The Road to Race Day
Winning the bid was just the starting gun. The department and college made one thing clear: the event had to be entirely student-run. From that point, the committee operated like an event company in all but name, building timelines, coordinating transportation for competitors and drafting safety plans for official review.
Days were packed with sponsorship calls and site visits; nights ended in long meetings that fine-tuned the final pieces. In the final stretch, some members stayed awake for 45 of 46 hours to keep the schedule on track.
“Our No. 1 priority was the student experience,” said event chair and recent graduate Nick Mackechnie.
Fundraising became its own marathon, with the team quickly realizing they’d need far more than they first imagined. Support from industry partners — and extra generosity from sponsors — pushed them past their goal before the competition began.
By check-in day, they’d recruited about 50 volunteers from across campus. That afternoon, the first trailers rolled in with canoes strapped to the top, gear was unloaded into storage rooms and teams walked the sites where they’d soon compete.

A Weekend in Motion
On campus, Timber-Strong and surveying drew steady crowds as teams built and raced the clock. At Lake Nacimiento, the concrete canoe races felt as much like a festival as a contest: canoes eased into the water, classmates cheered from the shore, and Louisiana Tech hosted a crawfish boil with shrimp and crawfish flown in the night before.

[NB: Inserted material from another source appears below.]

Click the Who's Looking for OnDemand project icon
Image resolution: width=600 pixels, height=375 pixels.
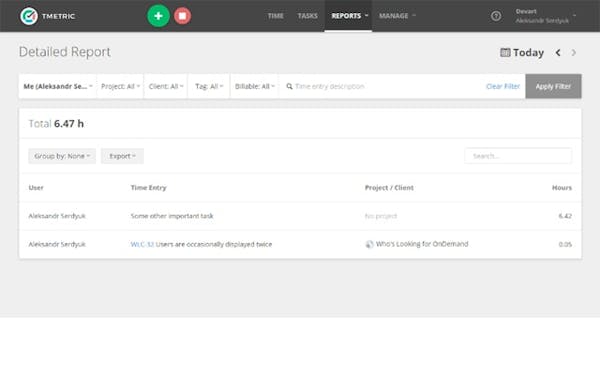pos(369,244)
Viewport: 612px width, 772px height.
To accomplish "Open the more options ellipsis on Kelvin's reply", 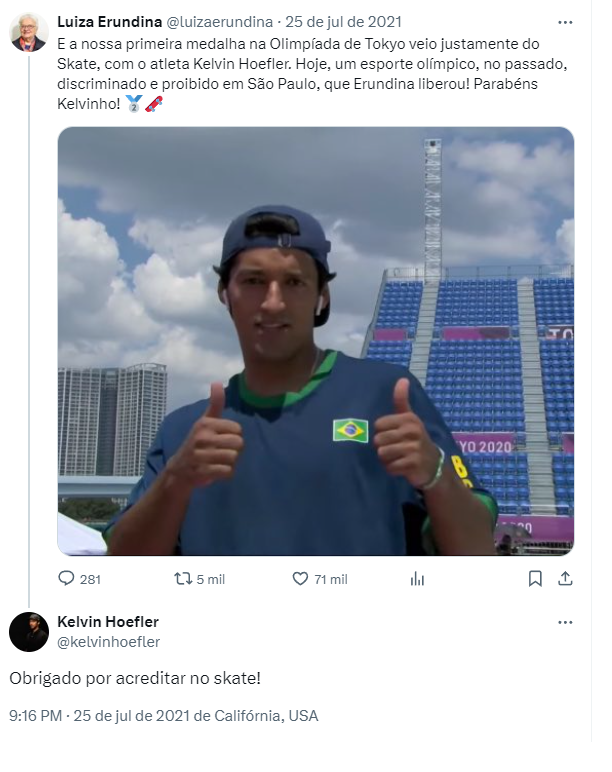I will [565, 622].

The organizers layered in personal touches that set the tone. Sticker trading became the weekend’s icebreaker. With 54 designs created by committee member Vanessa Pham and delivered on a tight turnaround, teams arrived to a set and traded for the rest — meeting peers from across the country and beyond as they compared collections. “It encouraged everyone to meet new people,” Mackechnie said. “We had people coming from all over the world, and the stickers gave them an easy way to connect.”
Housing helped those connections grow. With competitors based in Poly Canyon Village, students moved to and from venues together, and room assignments paired people from different schools. Evenings turned the dorms into common ground, where conversations and new friendships carried past the day’s events.
“It really built those connections and a sense of camaraderie,” said Ryan Hanlon, a civil engineering senior who served as vice chair.

The Payoff
The weekend closed with a banquet off campus that brought competitors, advisers and supporters into one room. Stories from the races and builds circulated between tables, photos multiplied and applause for award winners lingered.
As the championships wound down, the committee knew the impact went beyond scores and medals. They had proven a student-run team could stage a national event — and do it well. Along the way, they built lasting skills in leadership and logistics.
For Hanlon, the most rewarding part was seeing how it all came together. “We weren’t just putting on a competition,” he said. “We were creating an experience people will remember.” The months of planning also pushed him personally. “I was under a lot of stress, but I learned how to handle it — and how to manage my time and lead my peers. Part of me will always be tied to this event.”
Mackechnie watched the committee grow from classmates he barely knew into people he relied on to pull off the biggest student-run event at Cal Poly in years. Saying goodbye, he admitted, was tough. “Goodbyes will be hard to get over, but I’ll stay in touch. I know the show will go on without me, and now I can just be their friend without the work stuff.”
As the last awards were handed out, Mackechnie thought about everything the team had put into the event. “We worked so hard for this,” he said. “Knowing people are leaving with great memories — that’s what matters.”